───── Data provided ─────

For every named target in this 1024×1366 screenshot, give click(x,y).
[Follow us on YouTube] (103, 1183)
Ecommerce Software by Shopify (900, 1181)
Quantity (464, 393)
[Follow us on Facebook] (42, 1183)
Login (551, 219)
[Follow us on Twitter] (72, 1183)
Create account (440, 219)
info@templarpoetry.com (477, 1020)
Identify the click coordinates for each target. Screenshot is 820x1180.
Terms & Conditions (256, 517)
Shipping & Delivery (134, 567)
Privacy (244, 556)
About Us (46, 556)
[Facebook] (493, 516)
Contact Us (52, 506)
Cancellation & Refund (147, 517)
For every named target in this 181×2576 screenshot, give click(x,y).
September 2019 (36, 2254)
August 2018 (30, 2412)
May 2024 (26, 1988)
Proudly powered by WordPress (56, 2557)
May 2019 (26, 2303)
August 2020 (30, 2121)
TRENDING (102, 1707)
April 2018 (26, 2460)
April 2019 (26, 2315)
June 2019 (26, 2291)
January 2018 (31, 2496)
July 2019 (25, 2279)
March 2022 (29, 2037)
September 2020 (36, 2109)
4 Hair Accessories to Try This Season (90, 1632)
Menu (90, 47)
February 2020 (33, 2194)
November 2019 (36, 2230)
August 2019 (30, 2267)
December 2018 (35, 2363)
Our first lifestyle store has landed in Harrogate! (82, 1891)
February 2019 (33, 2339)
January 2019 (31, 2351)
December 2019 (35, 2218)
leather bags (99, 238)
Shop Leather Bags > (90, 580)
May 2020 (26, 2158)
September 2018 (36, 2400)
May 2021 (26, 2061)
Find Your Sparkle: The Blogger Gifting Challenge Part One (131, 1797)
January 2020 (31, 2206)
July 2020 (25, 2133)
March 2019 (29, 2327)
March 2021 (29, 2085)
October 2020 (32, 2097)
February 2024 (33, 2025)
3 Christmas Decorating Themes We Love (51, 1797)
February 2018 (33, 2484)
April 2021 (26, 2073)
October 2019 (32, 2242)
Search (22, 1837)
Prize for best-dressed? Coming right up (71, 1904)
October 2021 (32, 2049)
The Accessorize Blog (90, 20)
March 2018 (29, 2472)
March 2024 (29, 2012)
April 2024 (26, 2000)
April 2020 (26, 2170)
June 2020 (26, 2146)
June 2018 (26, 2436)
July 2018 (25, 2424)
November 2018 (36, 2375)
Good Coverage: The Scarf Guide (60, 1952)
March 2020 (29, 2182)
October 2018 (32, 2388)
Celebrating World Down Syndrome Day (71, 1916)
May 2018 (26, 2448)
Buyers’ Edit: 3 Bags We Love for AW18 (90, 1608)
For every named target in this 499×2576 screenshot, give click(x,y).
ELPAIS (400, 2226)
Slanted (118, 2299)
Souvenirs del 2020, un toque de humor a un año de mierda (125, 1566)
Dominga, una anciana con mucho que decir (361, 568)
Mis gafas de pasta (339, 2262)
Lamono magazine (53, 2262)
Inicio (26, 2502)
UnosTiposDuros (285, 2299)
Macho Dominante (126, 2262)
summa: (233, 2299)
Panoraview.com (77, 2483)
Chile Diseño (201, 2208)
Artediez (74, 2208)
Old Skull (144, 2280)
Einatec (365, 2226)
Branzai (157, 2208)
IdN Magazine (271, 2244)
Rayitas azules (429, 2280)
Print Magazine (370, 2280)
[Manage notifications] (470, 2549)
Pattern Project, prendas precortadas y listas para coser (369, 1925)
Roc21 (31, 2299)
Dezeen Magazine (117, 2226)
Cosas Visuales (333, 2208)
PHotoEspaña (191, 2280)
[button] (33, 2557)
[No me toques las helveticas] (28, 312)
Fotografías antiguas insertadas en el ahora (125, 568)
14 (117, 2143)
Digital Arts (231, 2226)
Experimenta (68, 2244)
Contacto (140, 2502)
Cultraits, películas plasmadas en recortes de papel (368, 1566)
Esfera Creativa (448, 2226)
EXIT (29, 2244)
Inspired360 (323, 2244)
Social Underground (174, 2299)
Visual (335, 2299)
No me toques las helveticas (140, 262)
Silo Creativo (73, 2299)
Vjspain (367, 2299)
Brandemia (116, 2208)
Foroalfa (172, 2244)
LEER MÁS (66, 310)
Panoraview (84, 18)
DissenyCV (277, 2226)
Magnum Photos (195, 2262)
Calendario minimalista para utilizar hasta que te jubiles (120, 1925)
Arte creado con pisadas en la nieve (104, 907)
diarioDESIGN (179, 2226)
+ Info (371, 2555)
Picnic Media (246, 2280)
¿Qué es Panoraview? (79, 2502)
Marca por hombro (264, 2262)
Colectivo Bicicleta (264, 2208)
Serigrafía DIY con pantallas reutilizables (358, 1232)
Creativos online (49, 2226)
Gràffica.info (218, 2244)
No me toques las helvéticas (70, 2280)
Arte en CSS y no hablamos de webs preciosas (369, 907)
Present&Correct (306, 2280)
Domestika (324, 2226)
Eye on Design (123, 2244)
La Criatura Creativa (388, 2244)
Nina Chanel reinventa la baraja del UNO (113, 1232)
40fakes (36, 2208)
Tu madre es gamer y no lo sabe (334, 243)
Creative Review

─────

* _Work instructions_: Which lines in the data above contain "Creativa"? Show each one.

* _Solved exercise_:
Esfera Creativa (448, 2226)
La Criatura Creativa (388, 2244)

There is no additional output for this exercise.